For 11 years, prior to his current appointment, Dr. Campbell was president and CEO of NACME, Inc., a non-profit corporation focused on engineering education and science and technology policy that offered the nation's largest private engineering scholarship program for economically disadvantaged students. Previously, Dr. Campbell spent 12 years at AT&T Bell Laboratories, where he held various R&D and management positions and, for seven years, served as a U.S. delegate to the International Telecommunications Union. Earlier in his career, Dr. Campbell served on the faculties of Nkumbi International College in Zambia and Syracuse University. He has published papers in mathematical physics, high-energy physics, satellite systems, digital communications, science and technology policy and science education. He is co-editor of Access Denied: Race, Ethnicity and the Scientific Enterprise, Oxford University Press.

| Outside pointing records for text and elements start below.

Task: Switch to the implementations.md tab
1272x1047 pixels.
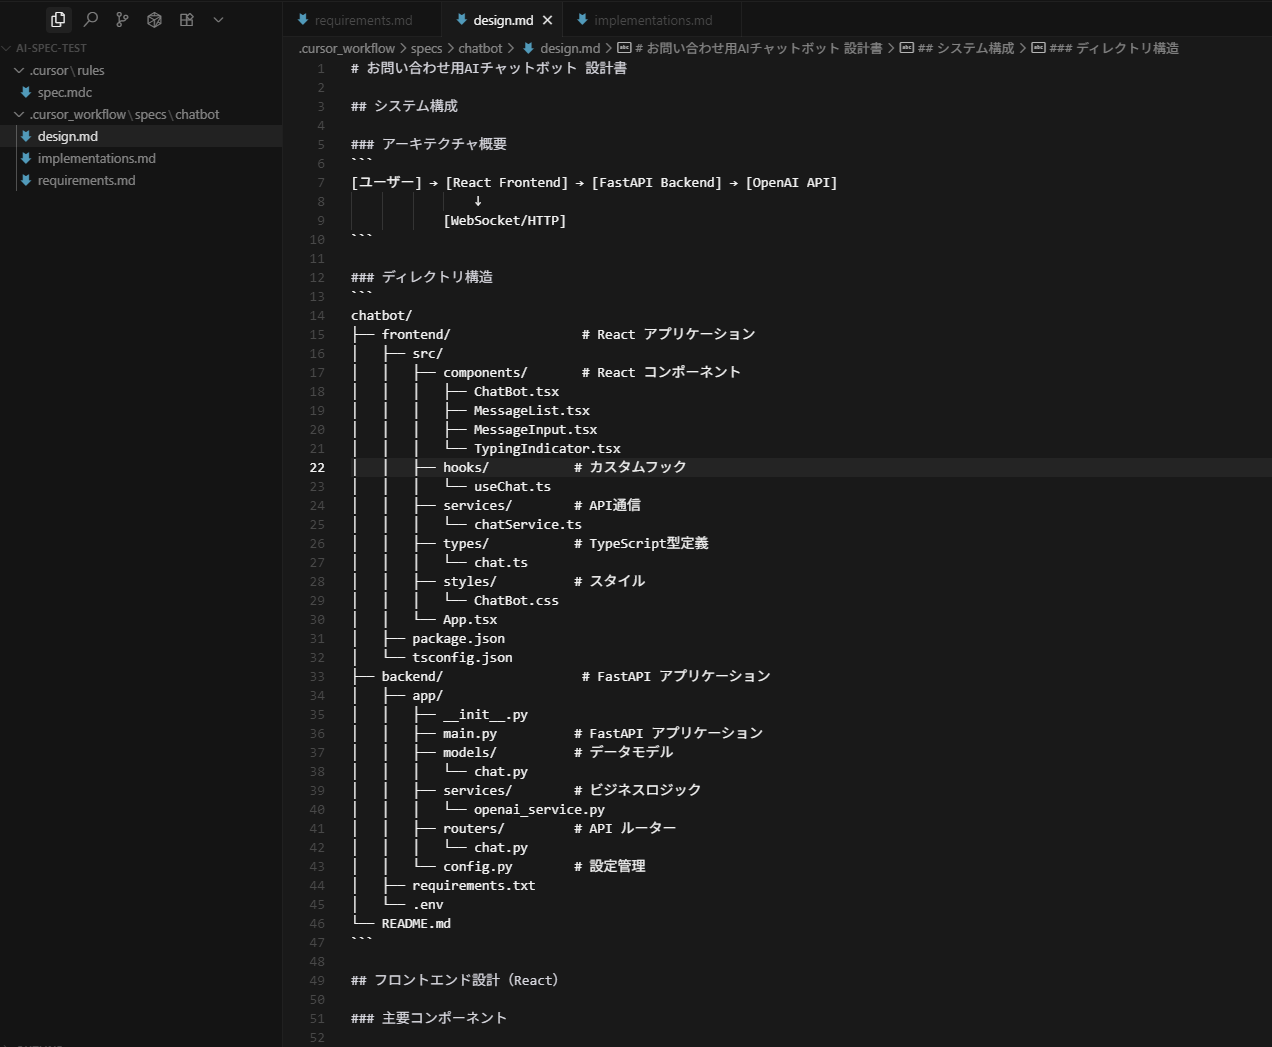Action: point(652,20)
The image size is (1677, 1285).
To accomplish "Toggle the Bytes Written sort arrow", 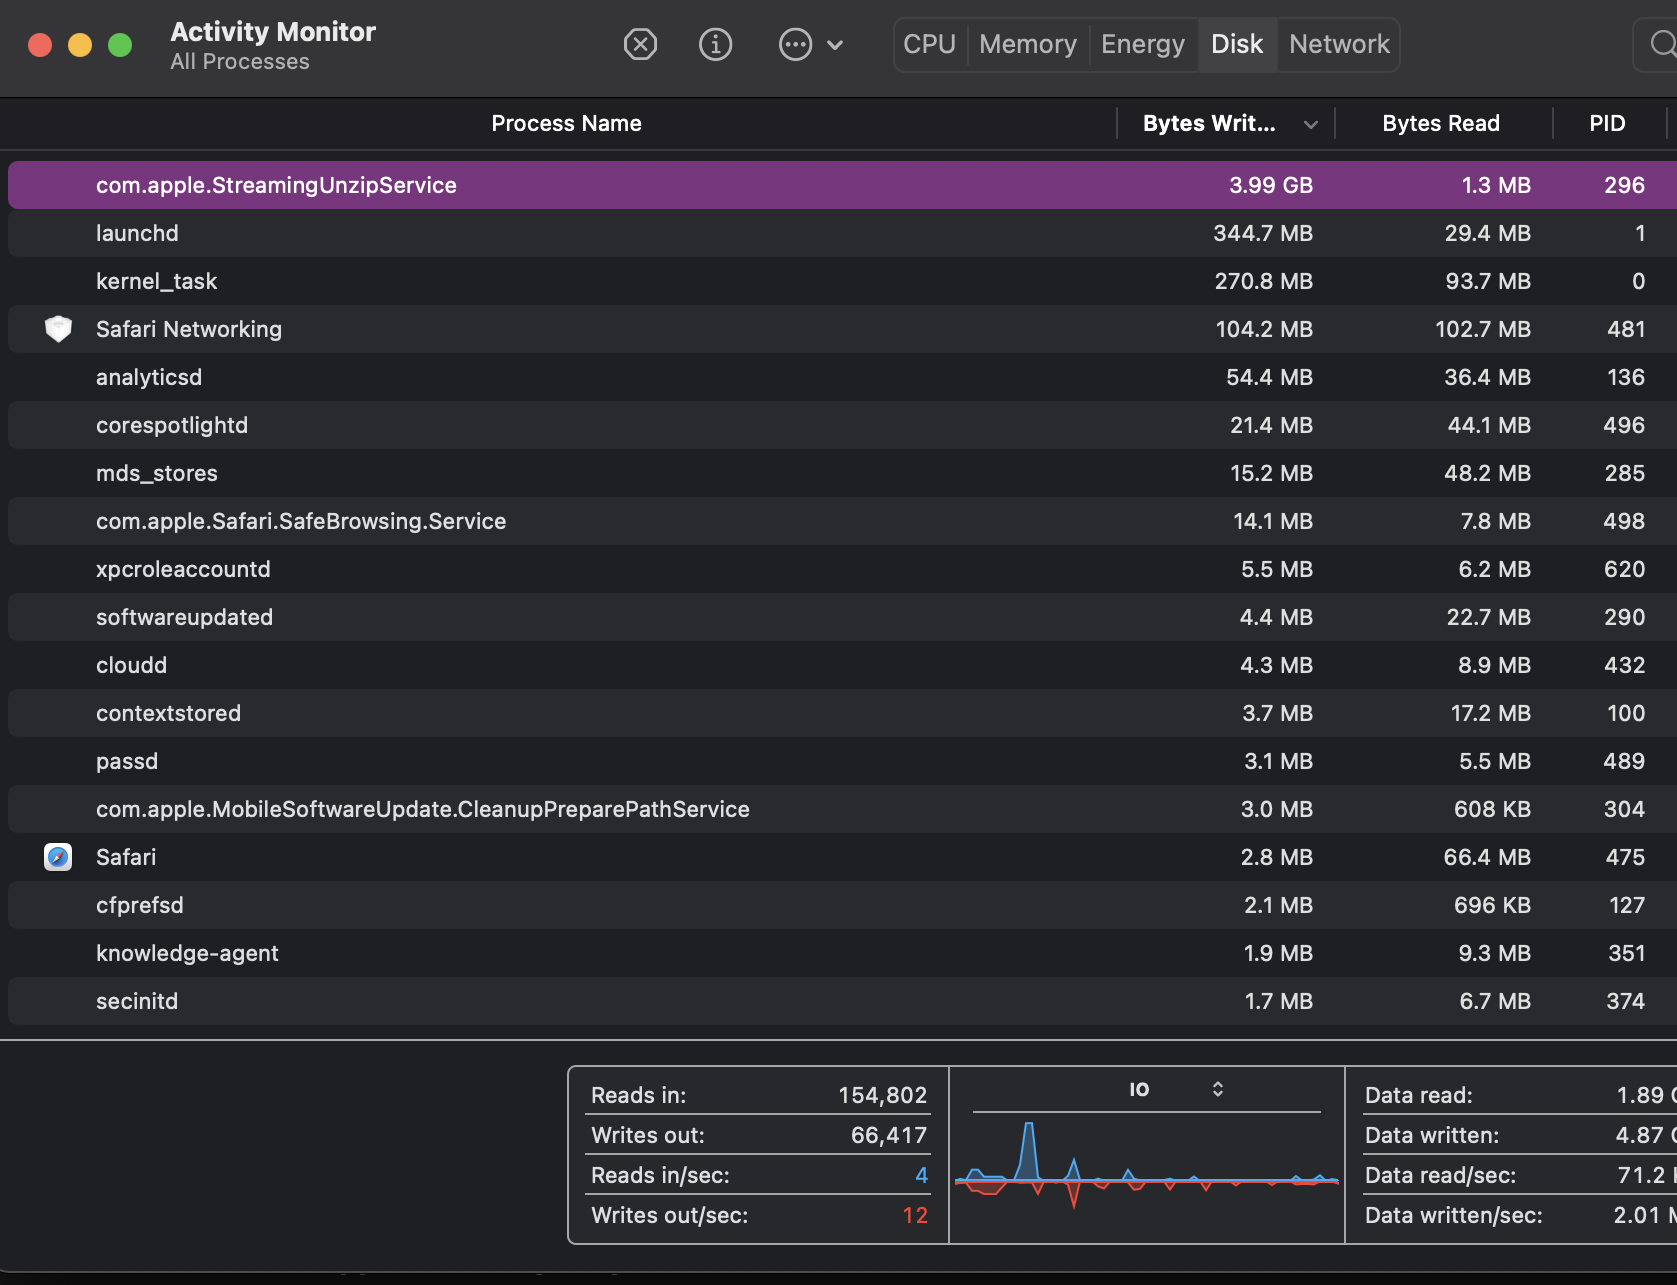I will pos(1310,124).
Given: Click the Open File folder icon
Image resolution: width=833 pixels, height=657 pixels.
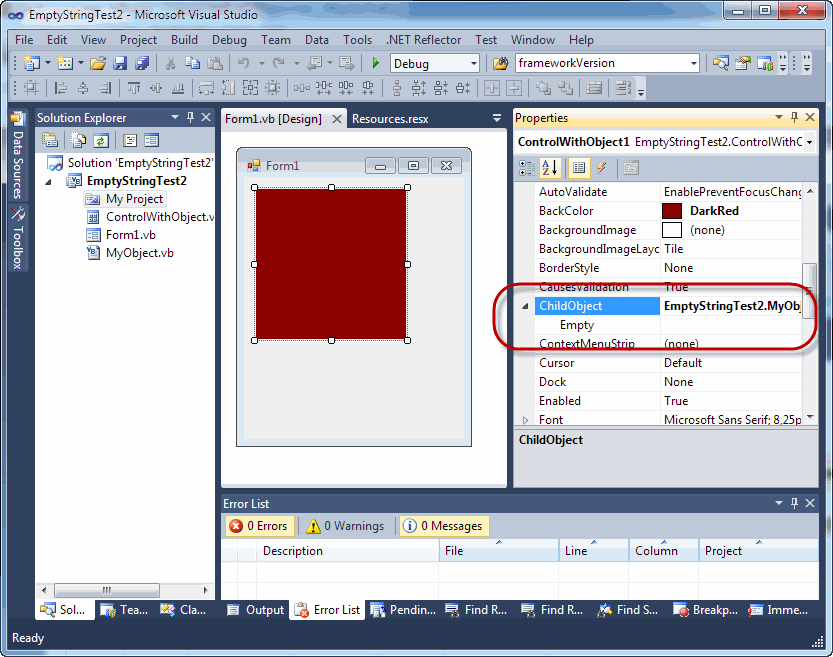Looking at the screenshot, I should [x=98, y=63].
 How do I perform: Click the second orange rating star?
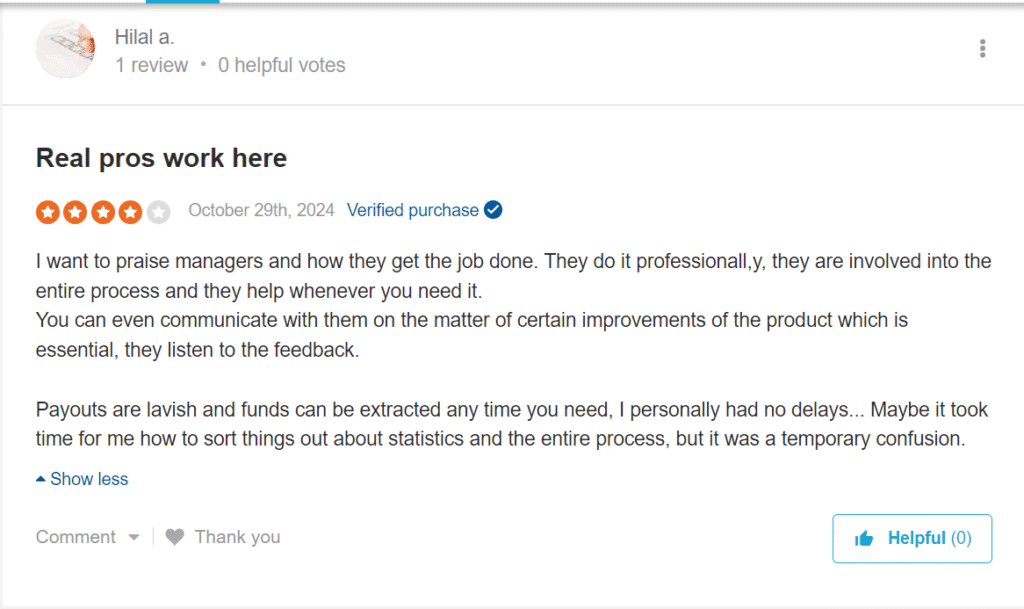pyautogui.click(x=74, y=211)
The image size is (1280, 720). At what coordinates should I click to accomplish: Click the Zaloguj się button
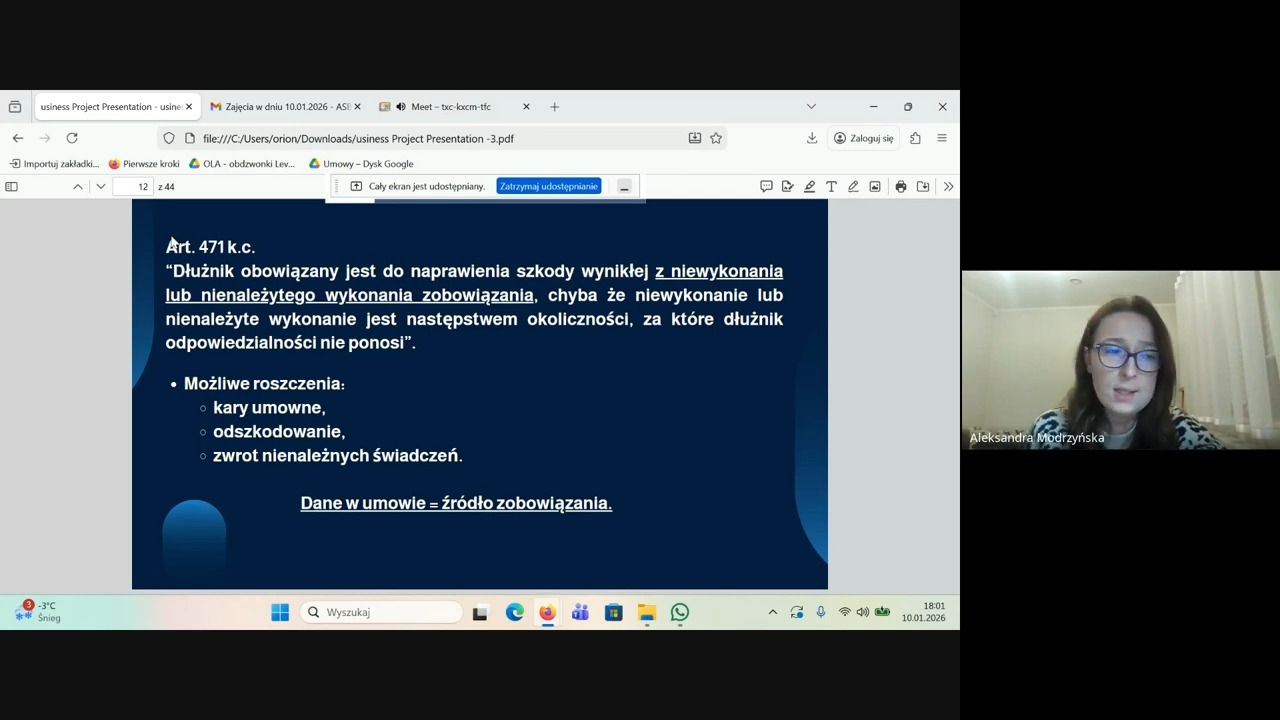click(864, 138)
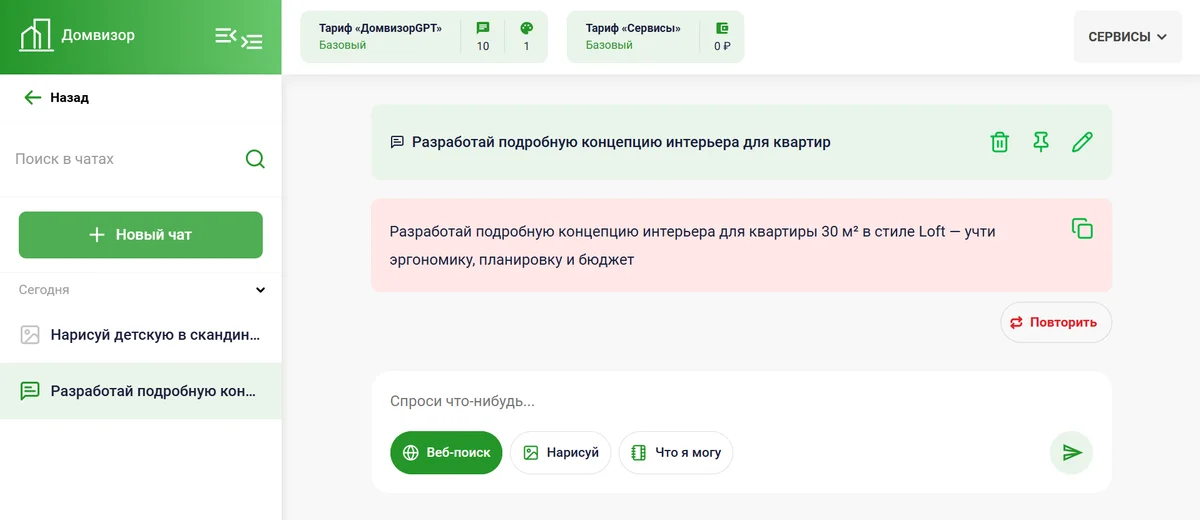Open the СЕРВИСЫ dropdown menu

click(x=1127, y=37)
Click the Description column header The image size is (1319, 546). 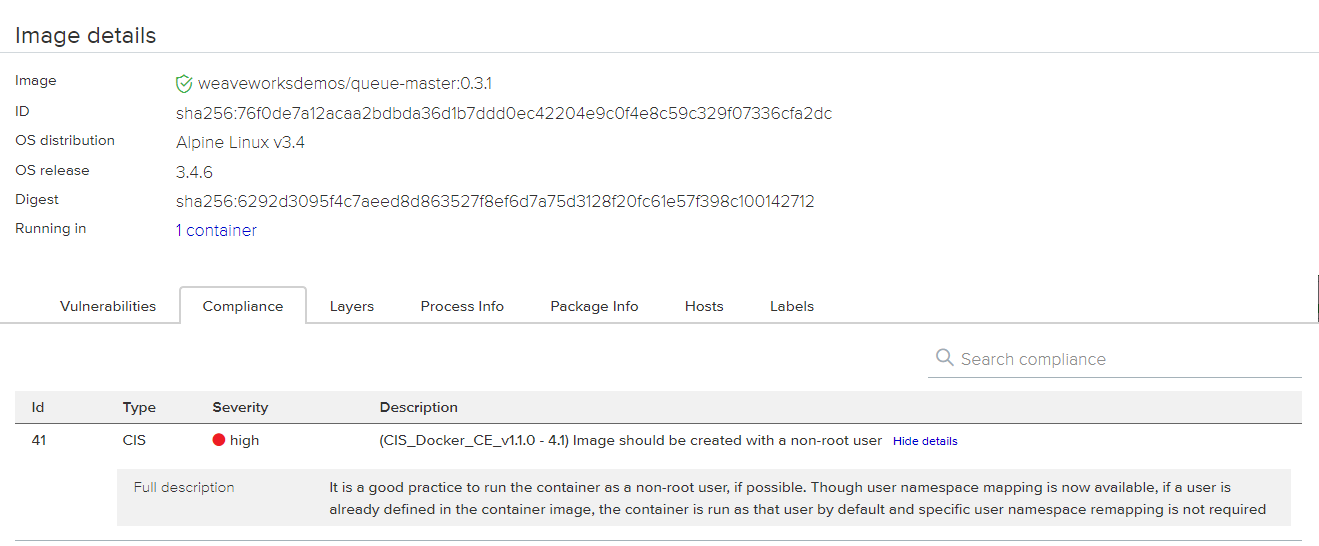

Dr. Campbell currently serves on the Board of Directors of Consolidated Edison, Inc., one of the nation's largest investor-owned energy companies, and the New York State Foundation for Science, Technology and Innovation. He is also a trustee of the Commission on Independent Colleges and Universities (cIcu), Rensselaer Polytechnic Institute, Montefiore Medical Center, the Woodrow Wilson National Fellowship Foundation, the Institute of International Education and the New York Hall of Science. He has served on a number of other science and technology policy bodies, including the Morella Commission of the U.S. Congress, the U.S. Secretary of Energy Advisory Board, the New York City Chancellor's Task Force on Science Education (chairman) and the Education Policy Advisory Committee of the New York State Governor's transition team. Dr. Campbell has been a regular guest commentator for PBS-TV's Nightly Business Report and has been profiled in a lead article in The Wall Street Journal.
Dr. Campbell earned a Ph.D. in theoretical physics from Syracuse University, a B.S. in physics from Drexel University and is a graduate of the executive management program at Yale University. As an undergraduate, he was a Simon Guggenheim Scholar and member of the national physics honor society. Among Dr. Campbell's awards are the 1993 George Arents Pioneer Medal in Physics, the Drexel University Centennial Medal, the Leon J. Obermeyer Award from the City of Philadelphia Board of Education and several honorary doctorates. On behalf of NACME, he accepted a U.S. Presidential Award for Excellence and the U.S. Department of Labor's EPIC Award. He's a fellow of both the American Association for the Advancement of Science and the New York Academy of Sciences.
Married to Dr. Mary Schmidt Campbell, dean of New York University's Tisch School of the Arts who also serves as chair of the New York State Council on the Arts, Dr. Campbell and his wife have three sons and live in Manhattan.